Probing conformational changes by protein surface azidation

通过蛋白质表面叠氮化探测构象变化

• 批准号: 10762007
• 负责人: Alexander Adibekian
• 金额: $ 3.32万
• 依托单位: UNIVERSITY OF ILLINOIS AT CHICAGO
• 依托单位国家: 美国
• 财政年份: 2022
• 资助国家: 美国
• 起止时间: 2022-06-01 至 2026-03-31
• 项目状态: 未结题
• 来源: https://reporter.nih.gov/project-details/10762007
• 关键词: Probing; conformational; changes; protein; surface

PROJECT SUMMARY Despite the rapid emergence of biophysical tools to detect and characterize conformational changes in protein structure, studying protein dynamics with high sensitivity and reliability in its native environment remains a formidable challenge. Laborious sample preparation and requirement for special equipment present a major obstacle for democratizing these tools. Thus, a simple yet robust platform for characterizing dynamic changes in protein conformation is highly demanded. Using azide-containing hypervalent iodine reagents, we have developed a novel chemoproteomic platform termed Protein Surface Azidation Mass Spectrometry (ProSurA-MS) that detects conformational changes in proteins with unbiased chemoselectivity. Combined with bioorthogonal chemistry, ProSurA-MS allows proteome-wide, site-specific profiling of protein surfaces with wide coverage and reproducibility. ProSurA-MS effectively mapped conformational changes of purified proteins upon denaturation, protein-small molecule interaction, and protein- protein interaction. Additionally, ProSurA-MS detected structural changes in a zinc-binding protein in whole cell lysate upon zinc depletion and measured proteome-wide azidation in live cells, potentiating the characterization of protein dynamics in complex biological environments. The herein proposed ProSurA-MS studies will enable i) characterization of dynamic changes in protein conformation induced by post-translational modifications in response to oxidative stress and monitoring of the protein dynamics of different genetic variants of a metal transporter (Aim 1), ii) basic understanding of the chemical mechanism behind the ProSurA reaction and development of second generation reagents with greater azidation yield and surface coverage (Aim 2), and iii) establishment of a novel method for the identification of protein-protein interactions based on protein surface azidation in live cells (Aim 3).

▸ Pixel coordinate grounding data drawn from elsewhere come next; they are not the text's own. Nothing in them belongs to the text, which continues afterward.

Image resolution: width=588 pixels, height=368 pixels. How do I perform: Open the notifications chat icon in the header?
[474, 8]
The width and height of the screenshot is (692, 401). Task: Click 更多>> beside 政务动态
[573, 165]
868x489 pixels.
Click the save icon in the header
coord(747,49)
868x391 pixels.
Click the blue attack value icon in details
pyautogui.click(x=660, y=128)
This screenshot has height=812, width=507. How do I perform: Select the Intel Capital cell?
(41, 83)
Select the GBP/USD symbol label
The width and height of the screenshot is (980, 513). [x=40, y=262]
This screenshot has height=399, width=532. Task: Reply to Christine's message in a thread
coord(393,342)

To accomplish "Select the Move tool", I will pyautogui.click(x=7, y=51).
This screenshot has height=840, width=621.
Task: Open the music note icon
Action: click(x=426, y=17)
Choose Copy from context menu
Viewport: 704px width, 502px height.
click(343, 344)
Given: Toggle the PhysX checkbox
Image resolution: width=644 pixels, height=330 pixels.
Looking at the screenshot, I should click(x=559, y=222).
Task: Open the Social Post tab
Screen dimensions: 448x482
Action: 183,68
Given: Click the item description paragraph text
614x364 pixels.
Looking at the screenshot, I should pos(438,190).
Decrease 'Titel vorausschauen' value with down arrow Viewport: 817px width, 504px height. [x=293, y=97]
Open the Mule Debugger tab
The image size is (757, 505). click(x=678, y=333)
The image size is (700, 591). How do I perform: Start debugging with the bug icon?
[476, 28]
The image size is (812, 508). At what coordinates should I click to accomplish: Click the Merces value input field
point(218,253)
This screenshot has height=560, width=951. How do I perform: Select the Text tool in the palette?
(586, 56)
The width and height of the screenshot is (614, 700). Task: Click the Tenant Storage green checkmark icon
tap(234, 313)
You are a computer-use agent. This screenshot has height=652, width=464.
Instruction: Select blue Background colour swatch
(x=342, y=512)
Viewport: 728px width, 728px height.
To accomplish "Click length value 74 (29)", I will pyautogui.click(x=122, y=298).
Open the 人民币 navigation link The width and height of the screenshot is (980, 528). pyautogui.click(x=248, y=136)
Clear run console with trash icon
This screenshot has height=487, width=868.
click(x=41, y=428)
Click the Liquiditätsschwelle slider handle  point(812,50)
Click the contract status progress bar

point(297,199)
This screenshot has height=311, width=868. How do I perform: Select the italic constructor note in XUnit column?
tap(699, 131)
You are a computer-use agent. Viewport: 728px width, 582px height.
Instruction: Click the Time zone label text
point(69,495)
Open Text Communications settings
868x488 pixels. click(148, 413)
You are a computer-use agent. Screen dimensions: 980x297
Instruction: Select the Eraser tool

项目概要 尽管检测和表征构象的生物物理工具迅速出现 蛋白质结构的变化，以高灵敏度和可靠性研究蛋白质动力学 原生环境仍然是一个巨大的挑战。费力的样品制备和 对特殊设备的需求是这些工具民主化的主要障碍。因此， 一个简单而强大的平台来表征蛋白质构象的动态变化非常重要 要求。使用含叠氮化物的高价碘试剂，我们开发了一种新型 化学蛋白质组学平台称为蛋白质表面叠氮化质谱 (ProSurA-MS) 具有公正的化学选择性来检测蛋白质的构象变化。结合 生物正交化学，ProSurA-MS 允许对蛋白质进行全蛋白质组、位点特异性分析 表面具有广泛的覆盖范围和再现性。 ProSurA-MS 有效映射构象 纯化蛋白质在变性、蛋白质-小分子相互作用和蛋白质- 蛋白质相互作用。此外，ProSurA-MS 检测到锌结合蛋白的结构变化 在锌耗尽后的全细胞裂解物中，并测量活细胞中蛋白质组范围的叠氮化， 增强复杂生物环境中蛋白质动力学的表征。这 本文提出的 ProSurA-MS 研究将能够 i) 表征蛋白质的动态变化 响应氧化应激的翻译后修饰诱导的构象 监测金属转运蛋白不同遗传变异的蛋白质动态（目标 1），ii) 对 ProSurA 反应和开发背后的化学机制有基本了解 具有更高叠氮化产率和表面覆盖率的第二代试剂（目标 2）和 iii) 建立一种新的蛋白质-蛋白质相互作用鉴定方法 活细胞中蛋白质表面叠氮化（目标 3）。